Margate is the original British seaside destination. Childhood memories of city break holidays and the melodies of the arcades means this famous seaside resort holds the hearts of so many. Its recent vintage make over emphasises Margate’s artistic history. Most famously, J.W. Turner and Tracy Emin. The Turner Contemporary art gallery was opened in 2012 and celebrates Turner’s passion for painting Margate’s coastline through each of its exhibitions. His paintings differ from the Margate we see now, most recognisably is the loss of the jetty, after years of weather damage it was finally destroyed in 1978.

Margate’s old town rejuvenation has reignited a boom in tourism. It proudly boasts a long stretch of sandy beach with sea views of the Thanet Offshore Wind Project completed in 2010.

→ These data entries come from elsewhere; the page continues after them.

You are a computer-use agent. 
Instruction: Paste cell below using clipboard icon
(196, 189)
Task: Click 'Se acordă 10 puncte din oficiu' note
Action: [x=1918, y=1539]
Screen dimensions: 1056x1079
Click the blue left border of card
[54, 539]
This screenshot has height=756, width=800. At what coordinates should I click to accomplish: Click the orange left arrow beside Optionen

The reopening of Dreamland, the town’s amusement park originally built in the 1920s now hosts a collection of heritage rides from around the UK, with Dreamland’s wooden Scenic Railway, the oldest rollercoaster in the country, taking centre stage.

Westgate & Birchington

Once a small farming community, Birchington and Westgate are often shadowed by its larger and louder neighbouring town of Margate. But you shouldn’t be fooled, Westgate-on-sea was officially the first recognised seaside resort in Kent. These two towns sit North East on the Kent Coast and offer a quieter alternative to the main town’s of Thanet.

The coast here extends extensively and is Kent’s zenith at sunset.

Transformed into a sea side resort in the 1860s, but was best known for it’s World War One Naval Air base being prime location to defended the Thames Estuary coastal towns from attacks from the continent.

Much alike neighbouring Margate, Westgate was also served up artistic inspiration, artist Sir William Quiller Orchardson painted some of his most well-known pictures whilst residing here. It’s …. beach, St Mildreds Bay is a relaxed spot, scattered with delightful beach huts and their welcoming owners.

At Birchington begins The Viking Coastal Trail; here the footpath overlooks the North Sea. Popular as a retirement town and quiet seaside resort. Its largest beach is Minnis Bay. Known locally as Kent’s sunset zenith, providing dramatic and inspiring evening scenes across the water. It's long sandy beach lays beneath chalk cliffs, stacks and caves, carpeted with grassland.

Birchington’s history offers much to imagine with many of it's old houses playing part to the network of underground smuggling tunnels.

All Saints Church dates Birchington back to 13th century, and adding to Kent’s artisan inventory, pre-Raphaelite artist Dante Rossetti is buried here.

As Birchington extends east to Herne Bay the low-lying marshland indicates the margins of the channel where Thanet once sat as an island, and lays a good explanation on the name Birchington-on-Sea.

Perched stoically on Birchingtons eastern horizon, the Saxon ruins of Reculver Towers provide a charming backdrop for this sunset strip. Views across to Reculver in the East make for perfect picnicking, pictures and plodding along the weaving sea wall.